Funky Winkerbean, 10/6/15
Welp, I guess we’re done with Lisa smugging from beyond the grave and have moved on to … Cindy’s love life! Did you know that Cindy was supposed to be significantly (?) older than her new hunky Hollywood boyfriend, Mason Jarr? I sure didn’t! I mean, I guess her whole shtick is complaining about getting old, but the narrative time jumps haven’t transformed her into a stooped, balding potato-person like her fellow main cast members, and honestly I have no read on how old Mason is supposed to be anyway, so I sort of figured they were roughly in the same ballpark. Anyway, I kind of enjoy how Cindy starts off in panel two making a dumb Funkyverse-typical metaphor about, like, tires, I guess, but immediately gives up and just starts talking about how pretty soon nobody’s going to consider her attractive anymore, haha, the patriarchy, amiright people? Mason’s last-panel smirk is pretty great too. “That’s right, babe! The inevitable passage of time brings death to us all, and we think we’re ready for that, but first it takes away the good looks on which we’ve founded our entire self-image.”
Family Circus, 10/6/15
The “Billy, age 7” panels of the Family Circus definitely present some of the most complex layers of narrative and metanarrative in the comics today.
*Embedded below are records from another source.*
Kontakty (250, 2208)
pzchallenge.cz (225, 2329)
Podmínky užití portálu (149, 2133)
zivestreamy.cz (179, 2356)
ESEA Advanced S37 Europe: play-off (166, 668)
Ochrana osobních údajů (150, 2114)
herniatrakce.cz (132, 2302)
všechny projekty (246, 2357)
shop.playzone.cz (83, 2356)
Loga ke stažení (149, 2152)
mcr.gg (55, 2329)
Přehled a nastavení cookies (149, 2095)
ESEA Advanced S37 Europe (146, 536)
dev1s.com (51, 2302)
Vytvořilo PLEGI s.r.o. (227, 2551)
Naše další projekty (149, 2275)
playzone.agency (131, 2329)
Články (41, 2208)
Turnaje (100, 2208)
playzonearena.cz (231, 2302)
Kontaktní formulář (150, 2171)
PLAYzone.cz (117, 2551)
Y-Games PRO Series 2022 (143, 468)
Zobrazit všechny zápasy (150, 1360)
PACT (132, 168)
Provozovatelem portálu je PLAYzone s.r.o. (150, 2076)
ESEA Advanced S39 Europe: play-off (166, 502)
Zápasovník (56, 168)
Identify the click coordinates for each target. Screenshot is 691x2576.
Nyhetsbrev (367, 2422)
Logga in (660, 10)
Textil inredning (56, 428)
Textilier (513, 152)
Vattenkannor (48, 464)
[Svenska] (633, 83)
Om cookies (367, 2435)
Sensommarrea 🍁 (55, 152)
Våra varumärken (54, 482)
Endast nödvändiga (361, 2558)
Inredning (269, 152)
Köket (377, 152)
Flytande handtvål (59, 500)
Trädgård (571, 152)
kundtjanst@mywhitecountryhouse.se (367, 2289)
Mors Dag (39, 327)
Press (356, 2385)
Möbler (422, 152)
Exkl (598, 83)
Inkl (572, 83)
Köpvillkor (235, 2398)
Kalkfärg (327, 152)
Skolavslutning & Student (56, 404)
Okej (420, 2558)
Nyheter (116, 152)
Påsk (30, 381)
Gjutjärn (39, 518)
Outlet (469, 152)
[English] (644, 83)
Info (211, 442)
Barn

You have the strip being drawn by the real-life Jeffy, but deliberately done all crappy so that it can be credited to a seven-year-old version of his real-life older brother who in this fiction is filling in so his real-life deceased father can watch baseball. The look on Billy’s face really says it all here. “Please,” he seems to be thinking, “release me from this convoluted web of puns and artifice. It’s exhausting.”
Apartment 3-G, 10/6/15
“You know, I’m one of Margo’s best friends and know her parents pretty well and also am part of the team responsible for her care, so they’re definitely not going to want to hear this from me. Why don’t you, a total stranger, go over to their place in the middle of the night and tell them about it? I’m not going to tell you anything about their weird family backstory or dynamic, but you should definitely fill them in about how you used to be Margo’s boyfriend but then let everyone think you were dead for five years while you hung out with some Tibetan nuns, they’ll love that.”
This is 100% the facial expression of a woman whose grandchild has stolen her credit card and gone on a spending spree at a toy store.